ふーむ。ジャンル不問に、いわば堀部さんの“1次審査”に通過した本ばかり。この日、私に「もうひとつの朝 佐藤泰志初期作品集」と「虚栄の市 汚れた土地 冬の神話 小林信彦初期長篇集成」が刺さったのはなぜだろう。「生活と音楽 三田村管打団?『旅行/キネンジロー』」「口笛のはなし」も。
普段のジャンル以外の本に興味をそそられる不思議、と同行カメラマンにささやくと、うなずきつつ、「妻がこの店のファンで、買ってきてと頼まれていたので」と、店の最奥に並ぶ保育社カラーブックス(古本)を3冊握っていた。
「店名は、大正~昭和初期にこの近くにあった『西川誠光堂』という古本屋から、お借りしてます」と堀部さん。ぐっときた。

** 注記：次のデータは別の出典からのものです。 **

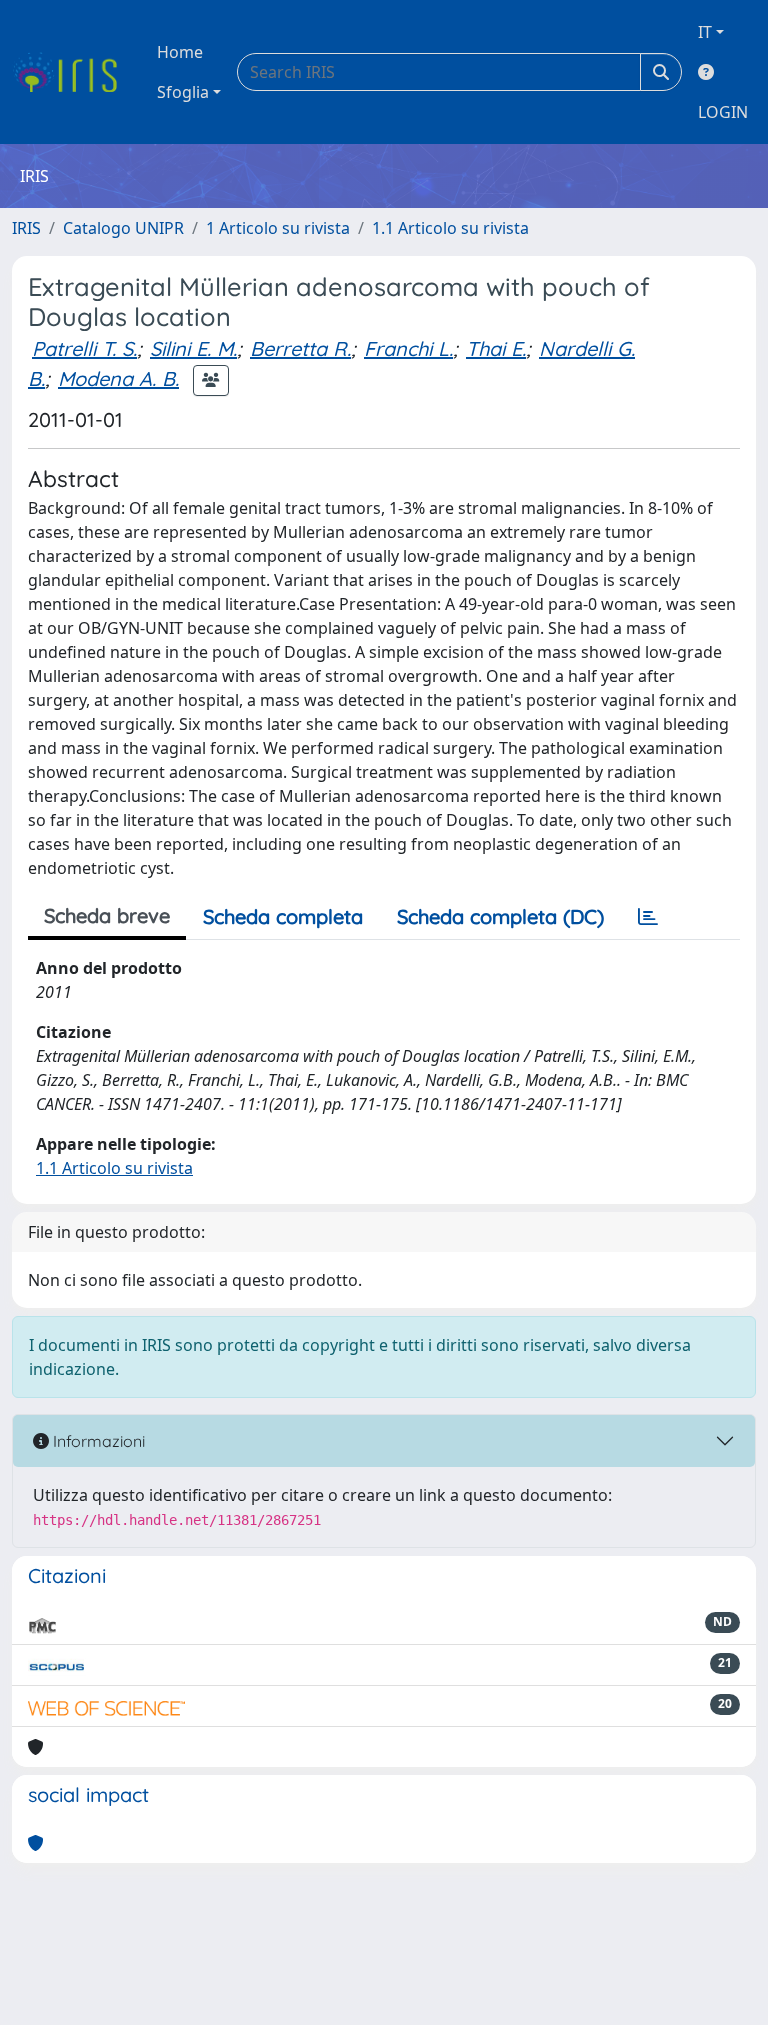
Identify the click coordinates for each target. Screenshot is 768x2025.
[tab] (648, 917)
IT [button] (705, 32)
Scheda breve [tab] (107, 915)
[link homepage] (72, 72)
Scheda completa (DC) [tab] (500, 916)
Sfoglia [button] (183, 92)
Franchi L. (408, 348)
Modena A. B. (118, 378)
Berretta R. (300, 348)
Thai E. (496, 348)
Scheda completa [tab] (283, 916)
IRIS (26, 228)
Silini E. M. (193, 348)
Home (180, 52)
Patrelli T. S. (84, 348)
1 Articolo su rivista (278, 228)
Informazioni (97, 1441)
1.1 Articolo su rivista (450, 228)
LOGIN (723, 112)
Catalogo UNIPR (123, 228)
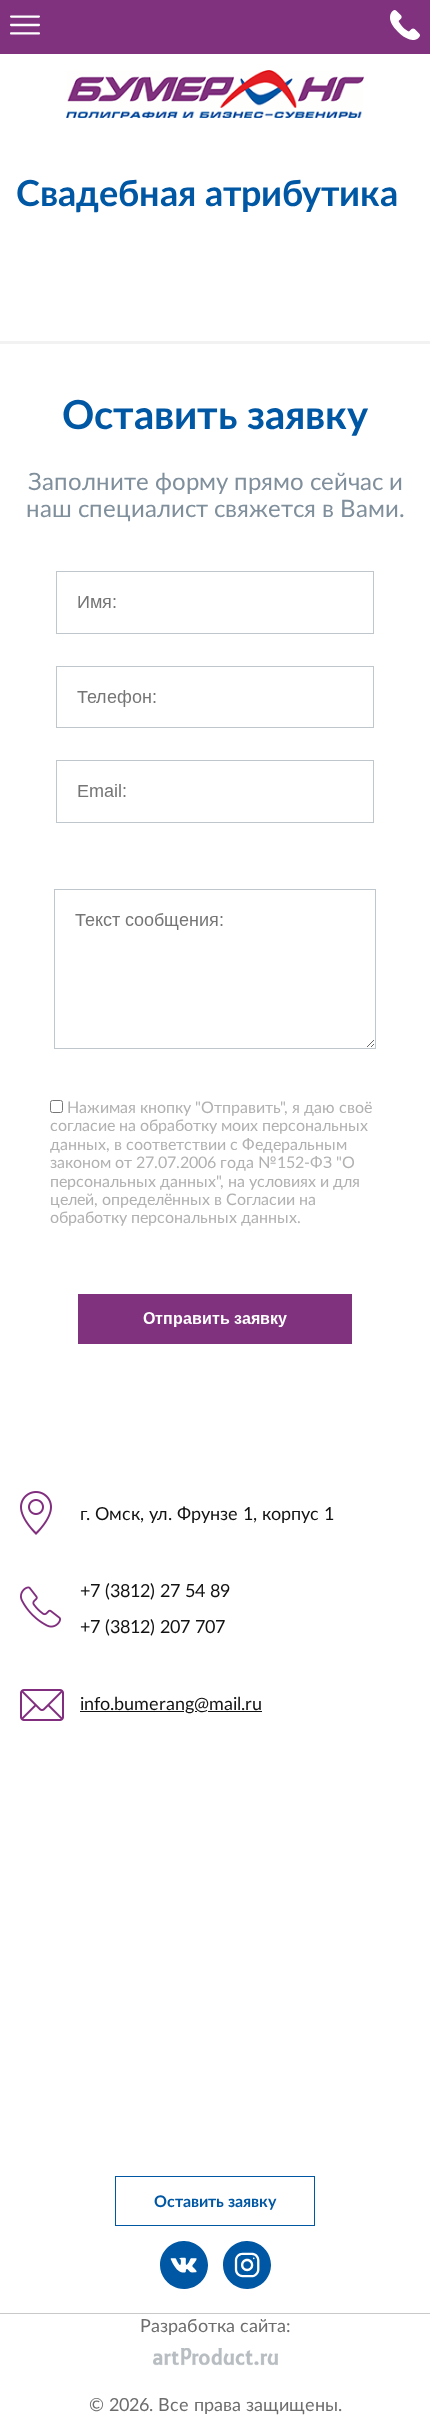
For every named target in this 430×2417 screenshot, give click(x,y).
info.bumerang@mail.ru (171, 1705)
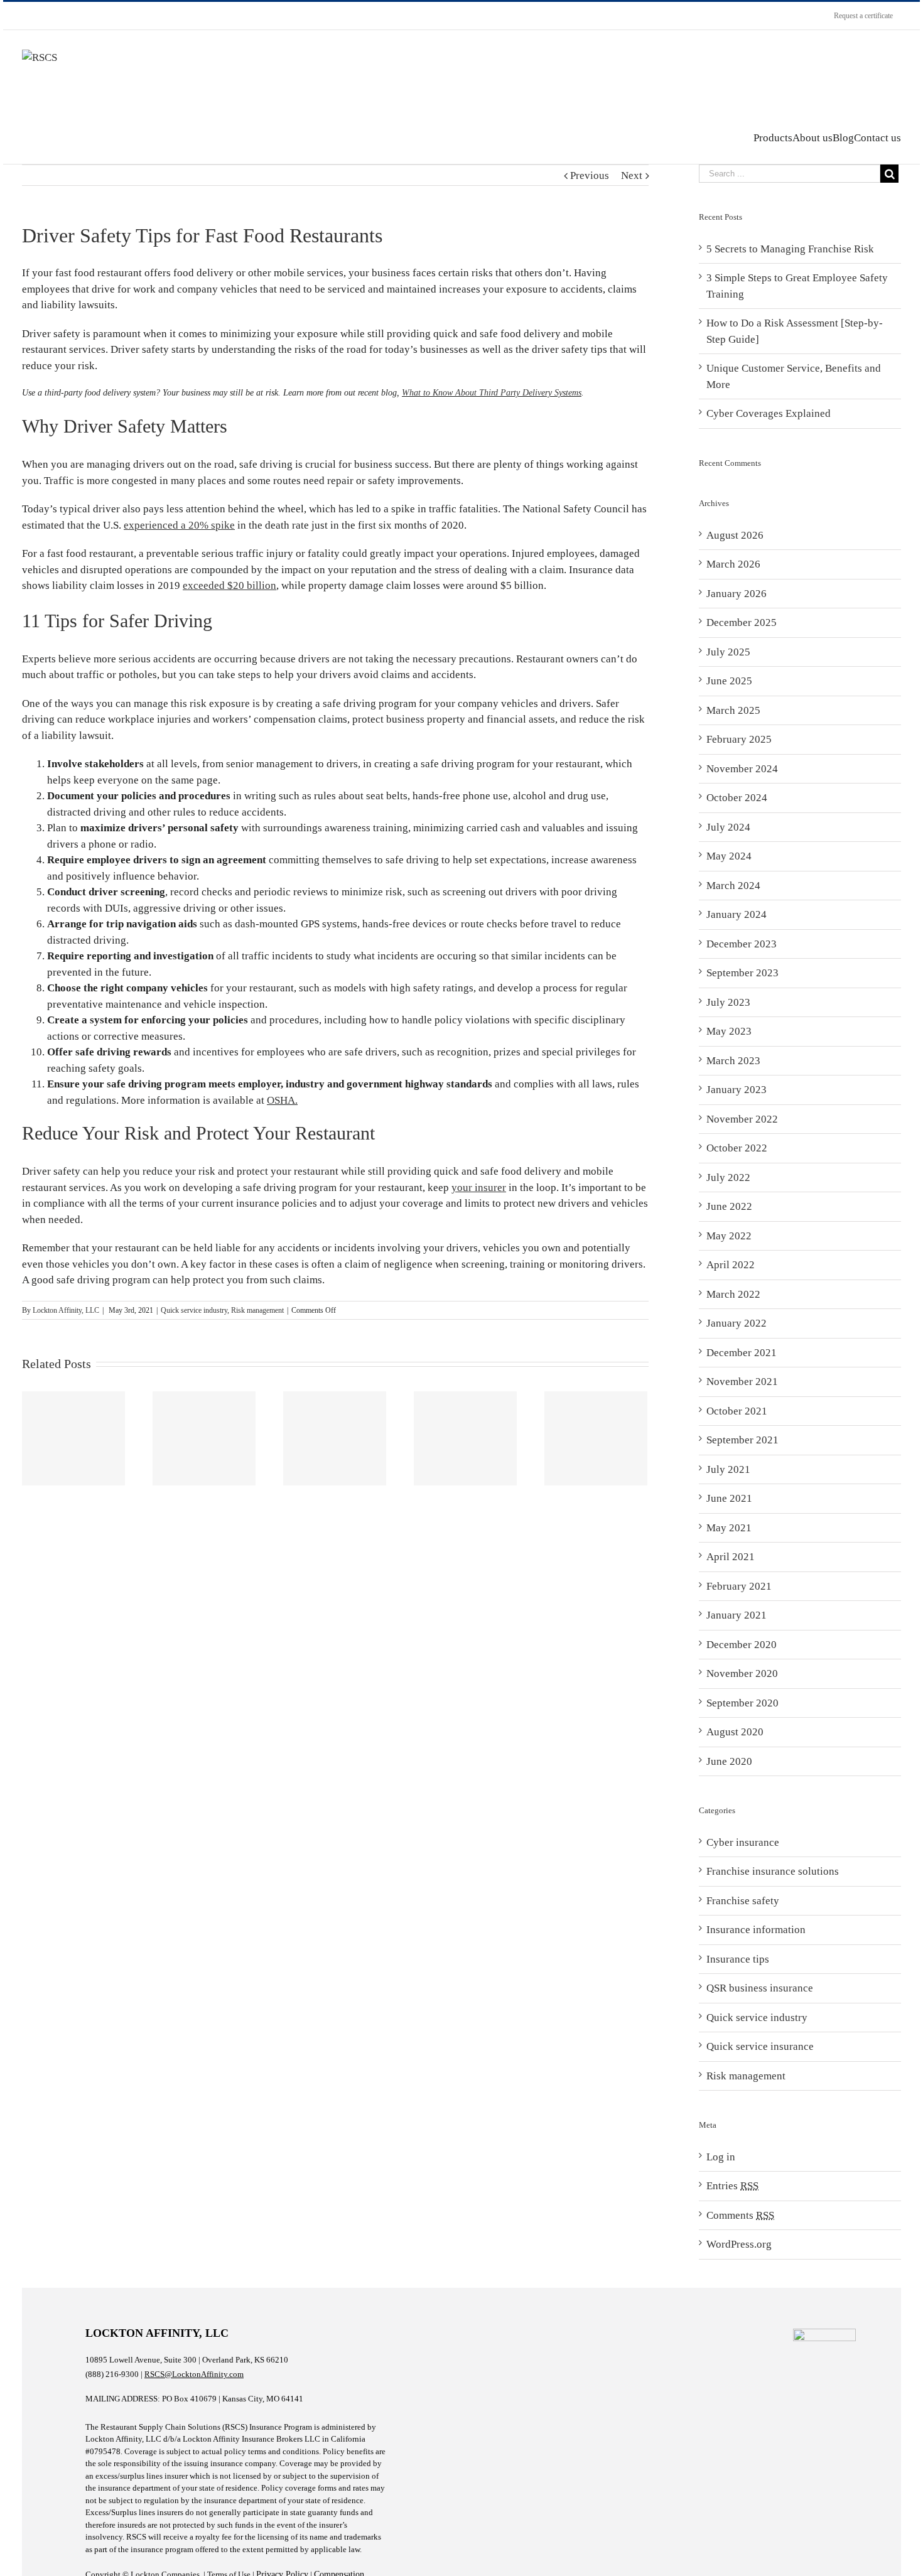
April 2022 (730, 1265)
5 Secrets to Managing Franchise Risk (790, 249)
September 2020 (742, 1703)
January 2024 (736, 914)
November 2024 (742, 769)
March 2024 (733, 886)
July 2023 (728, 1002)
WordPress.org (739, 2244)
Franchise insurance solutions (772, 1871)
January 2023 (736, 1090)
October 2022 (736, 1148)
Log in (720, 2157)
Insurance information (756, 1930)
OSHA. (282, 1100)
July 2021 (728, 1469)
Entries (732, 2186)
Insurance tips (737, 1959)
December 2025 (741, 622)
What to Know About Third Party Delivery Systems (491, 392)
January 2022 (736, 1323)
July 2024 (728, 827)
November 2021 (742, 1382)
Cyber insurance (742, 1842)
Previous (589, 175)
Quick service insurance (760, 2046)
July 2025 (728, 652)
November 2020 (742, 1673)
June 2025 (729, 681)
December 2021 (741, 1353)
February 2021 (739, 1586)
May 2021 (729, 1528)
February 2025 (739, 739)
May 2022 (729, 1236)
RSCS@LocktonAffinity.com (194, 2374)
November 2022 (742, 1119)
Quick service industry (194, 1310)
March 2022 (733, 1294)
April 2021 (730, 1557)
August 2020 (735, 1732)
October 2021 (736, 1411)
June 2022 (729, 1206)
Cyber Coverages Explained (768, 413)
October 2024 (736, 798)
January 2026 (736, 594)
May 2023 (729, 1031)
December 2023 (741, 944)
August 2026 (735, 535)
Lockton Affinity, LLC (66, 1310)
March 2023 (733, 1061)
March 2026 (733, 564)
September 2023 (742, 973)
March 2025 (733, 710)
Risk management (257, 1310)
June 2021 (729, 1498)
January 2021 (736, 1615)
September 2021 (742, 1440)
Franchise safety (742, 1901)
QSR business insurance (759, 1988)
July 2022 (728, 1177)
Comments (740, 2215)
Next (631, 175)
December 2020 (741, 1645)
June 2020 (729, 1761)
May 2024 (729, 856)
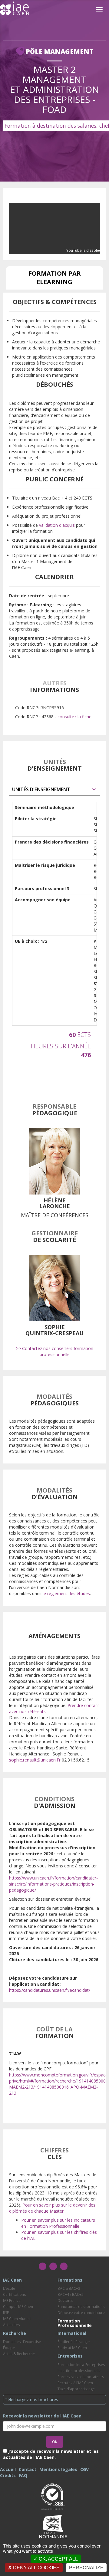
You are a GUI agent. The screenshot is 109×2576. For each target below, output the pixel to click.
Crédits (8, 2475)
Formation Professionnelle (75, 2323)
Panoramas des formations (81, 2306)
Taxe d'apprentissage (76, 2388)
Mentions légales (58, 2469)
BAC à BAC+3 (69, 2288)
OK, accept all (58, 2558)
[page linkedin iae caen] (64, 2266)
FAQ (23, 2475)
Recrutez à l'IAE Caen (75, 2382)
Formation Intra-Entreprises (81, 2364)
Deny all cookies (36, 2567)
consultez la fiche (74, 716)
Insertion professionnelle (79, 2370)
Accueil (8, 2469)
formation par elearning (54, 277)
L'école (9, 2288)
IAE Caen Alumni (17, 2318)
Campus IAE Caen (18, 2306)
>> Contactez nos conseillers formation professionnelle (54, 1351)
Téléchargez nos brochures (31, 2399)
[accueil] (14, 8)
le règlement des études (66, 1593)
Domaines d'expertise (22, 2341)
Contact (27, 2469)
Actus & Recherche (19, 2353)
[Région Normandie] (53, 2525)
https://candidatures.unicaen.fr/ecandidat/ (49, 1990)
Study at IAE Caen (72, 2347)
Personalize (86, 2567)
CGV (84, 2469)
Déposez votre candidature (81, 2312)
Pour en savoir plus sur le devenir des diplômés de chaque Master (52, 2208)
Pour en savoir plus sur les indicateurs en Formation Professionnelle (58, 2223)
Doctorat (65, 2300)
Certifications (14, 2294)
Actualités (11, 2324)
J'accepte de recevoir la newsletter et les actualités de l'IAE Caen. (51, 2454)
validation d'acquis (57, 525)
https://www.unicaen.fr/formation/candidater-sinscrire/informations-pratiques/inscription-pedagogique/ (53, 1884)
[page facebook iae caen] (42, 2266)
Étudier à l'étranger (74, 2341)
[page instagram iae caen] (53, 2266)
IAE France (12, 2300)
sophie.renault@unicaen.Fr (35, 1760)
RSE (6, 2312)
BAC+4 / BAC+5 (71, 2294)
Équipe (9, 2347)
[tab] (54, 789)
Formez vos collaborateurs (81, 2376)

◆京都市上京区中町通丸太町上ル俵屋町437/℡075・708・8340/京都市バス河原町丸太町停留所から徒歩1分、京阪神宮丸太町駅から徒歩3分/午前10時~午後8時、無休(12月31日~1月3日除く)
ウチから出した本
「アウト・オブ・民藝」軸原ヨウスケ、中村裕太著 誠光社発行
「個人的につきあいがある中で、『このテーマで書いてほしい』と思う人の本を自社レーベルで10冊以上刊行していて、そのうちの1冊です。民芸の世界の価値観って、柳宗悦が亡くなってから、更新されていないですよね。例えば野球のボールやジーンズなども民芸じゃないか。その線引きってなんだろうと、デザイナーと研究者が語り合った本です」
すでに6刷、7000部を超えた。